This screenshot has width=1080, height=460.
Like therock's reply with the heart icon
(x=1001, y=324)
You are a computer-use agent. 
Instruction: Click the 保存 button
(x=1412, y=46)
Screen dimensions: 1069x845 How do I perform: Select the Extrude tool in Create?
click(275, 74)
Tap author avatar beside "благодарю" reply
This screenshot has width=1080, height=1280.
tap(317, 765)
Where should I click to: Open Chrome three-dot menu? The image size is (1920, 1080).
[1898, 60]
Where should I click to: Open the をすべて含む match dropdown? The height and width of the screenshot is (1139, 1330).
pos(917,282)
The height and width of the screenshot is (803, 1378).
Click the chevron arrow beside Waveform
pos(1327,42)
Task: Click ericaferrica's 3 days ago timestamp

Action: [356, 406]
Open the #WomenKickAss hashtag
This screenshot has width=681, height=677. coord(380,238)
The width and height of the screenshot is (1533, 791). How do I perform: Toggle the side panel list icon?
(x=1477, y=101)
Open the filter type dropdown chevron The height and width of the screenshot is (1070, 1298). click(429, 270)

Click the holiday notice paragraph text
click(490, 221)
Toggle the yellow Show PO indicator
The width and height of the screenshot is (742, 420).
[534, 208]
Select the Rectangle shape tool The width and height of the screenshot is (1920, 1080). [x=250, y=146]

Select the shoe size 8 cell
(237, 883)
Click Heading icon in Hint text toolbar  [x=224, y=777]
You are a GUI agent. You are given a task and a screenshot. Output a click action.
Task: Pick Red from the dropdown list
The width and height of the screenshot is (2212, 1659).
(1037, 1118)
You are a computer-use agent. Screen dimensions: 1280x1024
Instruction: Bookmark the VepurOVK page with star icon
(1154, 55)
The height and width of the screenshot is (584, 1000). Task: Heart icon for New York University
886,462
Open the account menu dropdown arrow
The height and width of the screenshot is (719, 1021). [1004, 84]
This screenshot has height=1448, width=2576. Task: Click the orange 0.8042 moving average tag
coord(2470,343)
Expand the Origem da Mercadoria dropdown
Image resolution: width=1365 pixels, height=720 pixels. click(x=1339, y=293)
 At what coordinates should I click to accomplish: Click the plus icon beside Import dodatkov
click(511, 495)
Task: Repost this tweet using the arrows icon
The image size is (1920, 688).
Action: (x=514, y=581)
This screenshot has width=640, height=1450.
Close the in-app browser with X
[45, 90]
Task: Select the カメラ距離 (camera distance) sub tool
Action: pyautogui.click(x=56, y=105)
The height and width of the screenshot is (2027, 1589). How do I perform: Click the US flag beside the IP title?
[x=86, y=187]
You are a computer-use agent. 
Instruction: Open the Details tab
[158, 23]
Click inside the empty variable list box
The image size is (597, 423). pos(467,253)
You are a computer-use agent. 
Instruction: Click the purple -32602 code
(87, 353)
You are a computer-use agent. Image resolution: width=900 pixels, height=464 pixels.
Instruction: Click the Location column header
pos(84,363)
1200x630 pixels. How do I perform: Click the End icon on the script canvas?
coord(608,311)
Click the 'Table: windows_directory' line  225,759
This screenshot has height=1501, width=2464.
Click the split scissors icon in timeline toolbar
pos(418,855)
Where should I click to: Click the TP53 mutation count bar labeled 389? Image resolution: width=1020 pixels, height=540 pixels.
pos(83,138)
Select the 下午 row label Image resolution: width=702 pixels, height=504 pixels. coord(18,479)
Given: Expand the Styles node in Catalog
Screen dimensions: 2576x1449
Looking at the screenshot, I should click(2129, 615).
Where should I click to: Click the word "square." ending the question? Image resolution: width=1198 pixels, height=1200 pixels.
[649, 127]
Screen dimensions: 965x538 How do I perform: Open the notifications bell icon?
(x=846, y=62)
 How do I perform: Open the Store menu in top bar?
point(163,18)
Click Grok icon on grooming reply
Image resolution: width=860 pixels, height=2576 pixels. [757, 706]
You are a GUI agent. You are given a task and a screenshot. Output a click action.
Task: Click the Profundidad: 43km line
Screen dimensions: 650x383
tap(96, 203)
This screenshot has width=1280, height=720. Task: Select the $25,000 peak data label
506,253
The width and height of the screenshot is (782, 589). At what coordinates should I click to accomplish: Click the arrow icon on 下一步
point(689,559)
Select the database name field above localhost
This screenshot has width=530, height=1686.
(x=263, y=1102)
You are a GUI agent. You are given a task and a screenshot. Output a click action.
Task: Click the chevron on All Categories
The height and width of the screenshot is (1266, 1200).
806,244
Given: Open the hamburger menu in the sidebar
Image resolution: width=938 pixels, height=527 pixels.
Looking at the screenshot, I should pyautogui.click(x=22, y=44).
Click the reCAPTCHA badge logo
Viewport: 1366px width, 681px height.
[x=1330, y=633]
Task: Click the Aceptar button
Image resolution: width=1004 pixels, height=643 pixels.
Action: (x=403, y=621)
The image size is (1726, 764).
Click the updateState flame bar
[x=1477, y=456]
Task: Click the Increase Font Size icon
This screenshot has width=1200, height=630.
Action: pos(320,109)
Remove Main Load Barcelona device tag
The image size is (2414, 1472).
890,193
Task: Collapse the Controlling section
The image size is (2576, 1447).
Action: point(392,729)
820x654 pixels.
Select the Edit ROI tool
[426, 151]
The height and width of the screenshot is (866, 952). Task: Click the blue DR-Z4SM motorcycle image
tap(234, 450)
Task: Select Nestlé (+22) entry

───

Request: Could you rewrite all of the records above, replacing "three-dot" with "kebab" wherever it appears and leaving everything else unchanged?

Answer to the exercise:
This screenshot has width=1080, height=460.
Like therock's reply with the heart icon
(x=1001, y=324)
You are a computer-use agent. 
Instruction: Click the 保存 button
(x=1412, y=46)
Screen dimensions: 1069x845 How do I perform: Select the Extrude tool in Create?
click(275, 74)
Tap author avatar beside "благодарю" reply
This screenshot has width=1080, height=1280.
tap(317, 765)
Where should I click to: Open Chrome kebab menu? The image size is (1920, 1080).
[1898, 60]
Where should I click to: Open the をすべて含む match dropdown? The height and width of the screenshot is (1139, 1330).
pos(917,282)
The height and width of the screenshot is (803, 1378).
Click the chevron arrow beside Waveform
pos(1327,42)
Task: Click ericaferrica's 3 days ago timestamp

Action: [356, 406]
Open the #WomenKickAss hashtag
This screenshot has width=681, height=677. coord(380,238)
The width and height of the screenshot is (1533, 791). How do I perform: Toggle the side panel list icon?
(x=1477, y=101)
Open the filter type dropdown chevron The height and width of the screenshot is (1070, 1298). click(429, 270)

Click the holiday notice paragraph text
click(490, 221)
Toggle the yellow Show PO indicator
The width and height of the screenshot is (742, 420).
[534, 208]
Select the Rectangle shape tool The width and height of the screenshot is (1920, 1080). [x=250, y=146]

Select the shoe size 8 cell
(237, 883)
Click Heading icon in Hint text toolbar  [x=224, y=777]
You are a GUI agent. You are given a task and a screenshot. Output a click action.
Task: Pick Red from the dropdown list
The width and height of the screenshot is (2212, 1659).
(1037, 1118)
You are a computer-use agent. Screen dimensions: 1280x1024
Instruction: Bookmark the VepurOVK page with star icon
(1154, 55)
The height and width of the screenshot is (584, 1000). Task: Heart icon for New York University
886,462
Open the account menu dropdown arrow
The height and width of the screenshot is (719, 1021). [1004, 84]
This screenshot has height=1448, width=2576. Task: Click the orange 0.8042 moving average tag
coord(2470,343)
Expand the Origem da Mercadoria dropdown
Image resolution: width=1365 pixels, height=720 pixels. click(x=1339, y=293)
 At what coordinates should I click to accomplish: Click the plus icon beside Import dodatkov
click(511, 495)
Task: Repost this tweet using the arrows icon
The image size is (1920, 688).
Action: (x=514, y=581)
This screenshot has width=640, height=1450.
Close the in-app browser with X
[45, 90]
Task: Select the カメラ距離 (camera distance) sub tool
Action: pyautogui.click(x=56, y=105)
The height and width of the screenshot is (2027, 1589). How do I perform: Click the US flag beside the IP title?
[x=86, y=187]
You are a computer-use agent. 
Instruction: Open the Details tab
[158, 23]
Click inside the empty variable list box
The image size is (597, 423). pos(467,253)
You are a computer-use agent. 
Instruction: Click the purple -32602 code
(87, 353)
You are a computer-use agent. Image resolution: width=900 pixels, height=464 pixels.
Instruction: Click the Location column header
pos(84,363)
1200x630 pixels. How do I perform: Click the End icon on the script canvas?
coord(608,311)
Click the 'Table: windows_directory' line  225,759
This screenshot has height=1501, width=2464.
Click the split scissors icon in timeline toolbar
pos(418,855)
Where should I click to: Click the TP53 mutation count bar labeled 389? Image resolution: width=1020 pixels, height=540 pixels.
pos(83,138)
Select the 下午 row label Image resolution: width=702 pixels, height=504 pixels. coord(18,479)
Given: Expand the Styles node in Catalog
Screen dimensions: 2576x1449
Looking at the screenshot, I should click(2129, 615).
Where should I click to: Click the word "square." ending the question? Image resolution: width=1198 pixels, height=1200 pixels.
[649, 127]
Screen dimensions: 965x538 How do I perform: Open the notifications bell icon?
(x=846, y=62)
 How do I perform: Open the Store menu in top bar?
point(163,18)
Click Grok icon on grooming reply
Image resolution: width=860 pixels, height=2576 pixels. [757, 706]
You are a GUI agent. You are given a task and a screenshot. Output a click action.
Task: Click the Profundidad: 43km line
Screen dimensions: 650x383
tap(96, 203)
This screenshot has width=1280, height=720. Task: Select the $25,000 peak data label
506,253
The width and height of the screenshot is (782, 589). At what coordinates should I click to accomplish: Click the arrow icon on 下一步
point(689,559)
Select the database name field above localhost
This screenshot has width=530, height=1686.
(x=263, y=1102)
You are a GUI agent. You are given a task and a screenshot. Output a click action.
Task: Click the chevron on All Categories
The height and width of the screenshot is (1266, 1200).
806,244
Given: Open the hamburger menu in the sidebar
Image resolution: width=938 pixels, height=527 pixels.
Looking at the screenshot, I should pyautogui.click(x=22, y=44).
Click the reCAPTCHA badge logo
Viewport: 1366px width, 681px height.
[x=1330, y=633]
Task: Click the Aceptar button
Image resolution: width=1004 pixels, height=643 pixels.
Action: (x=403, y=621)
The image size is (1726, 764).
Click the updateState flame bar
[x=1477, y=456]
Task: Click the Increase Font Size icon
This screenshot has width=1200, height=630.
Action: pos(320,109)
Remove Main Load Barcelona device tag
The image size is (2414, 1472).
890,193
Task: Collapse the Controlling section
The image size is (2576, 1447).
Action: point(392,729)
820x654 pixels.
Select the Edit ROI tool
[426, 151]
The height and width of the screenshot is (866, 952). Task: Click the blue DR-Z4SM motorcycle image
tap(234, 450)
Task: Select Nestlé (+22) entry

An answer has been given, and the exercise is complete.